▸ **SET PROBLEM**
Convert the stretch of data from the line containing "Given: Click Home breadcrumb link" through the line containing "Looking at the" into a two-column CSV with the headers instruction and response. Put one row per entry, with each field quoted and any line breaks replaced by spaces.

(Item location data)
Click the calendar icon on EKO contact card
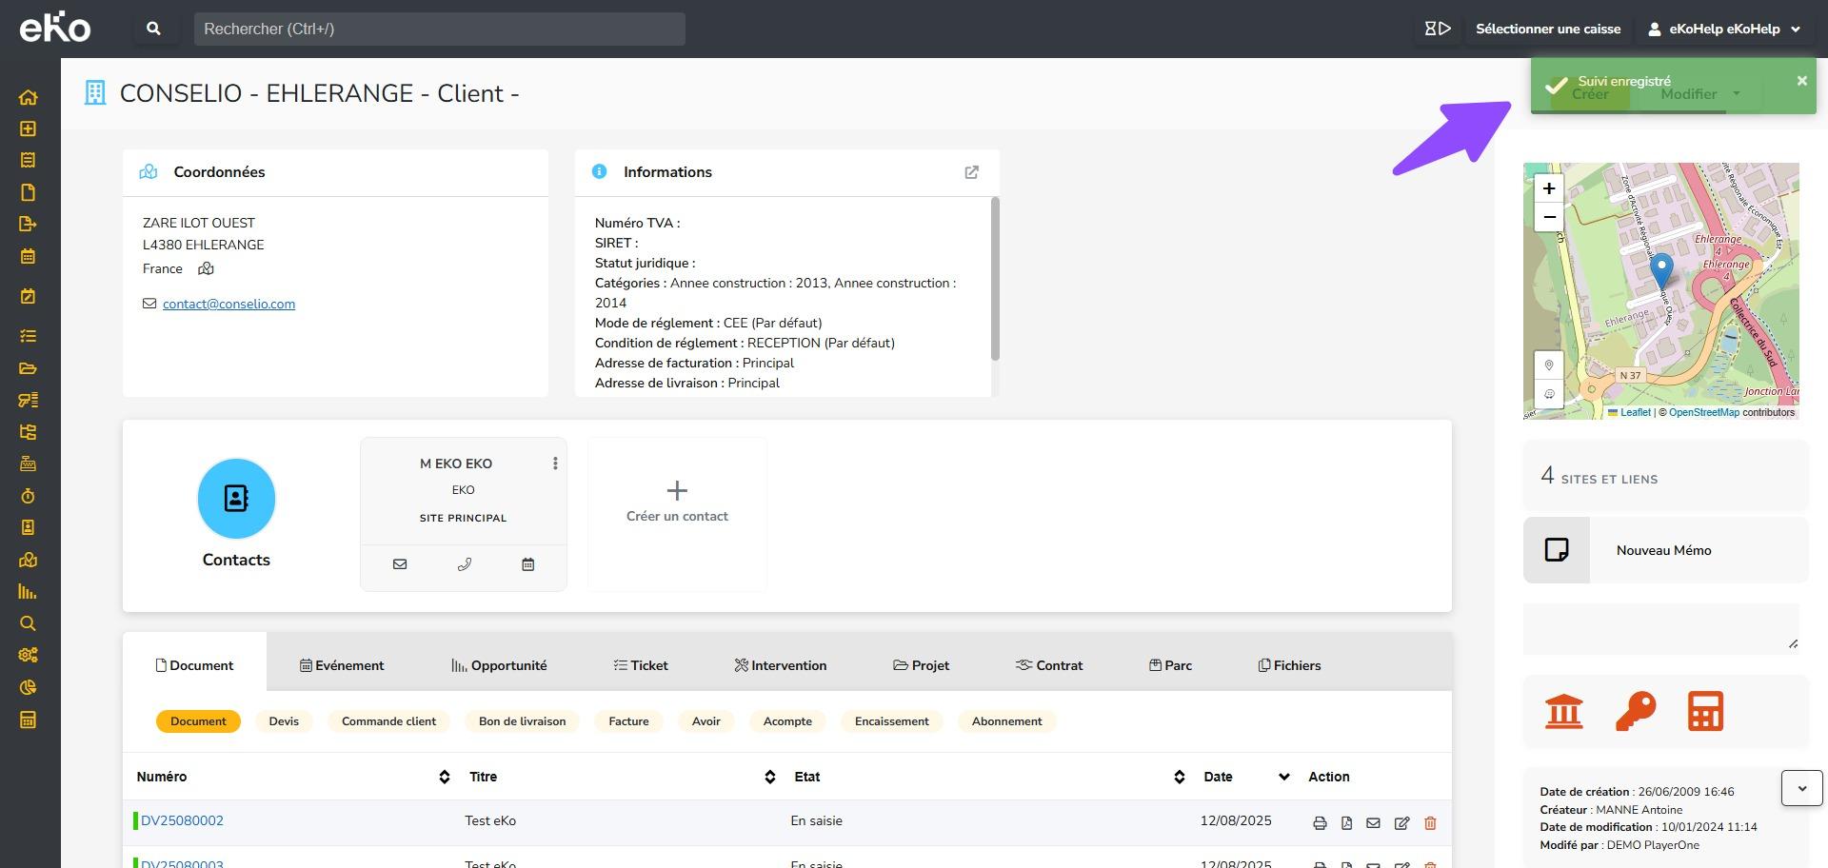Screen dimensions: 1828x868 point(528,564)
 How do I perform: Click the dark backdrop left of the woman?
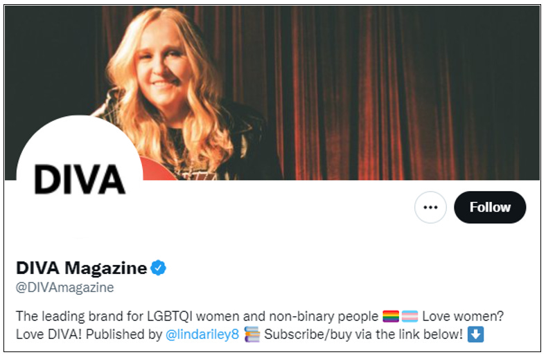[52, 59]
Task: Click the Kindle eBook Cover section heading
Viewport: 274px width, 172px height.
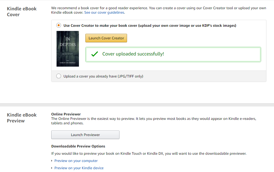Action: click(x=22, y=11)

==

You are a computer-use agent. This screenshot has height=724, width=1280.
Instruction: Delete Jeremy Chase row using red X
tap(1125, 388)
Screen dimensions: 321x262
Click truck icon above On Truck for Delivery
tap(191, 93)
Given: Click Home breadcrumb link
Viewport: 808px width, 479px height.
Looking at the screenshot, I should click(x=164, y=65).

▸ **RESPONSE BELOW**
instruction,response
"Given: Click Home breadcrumb link Viewport: 808px width, 479px height.","Looking at the screenshot, I should click(x=164, y=65)."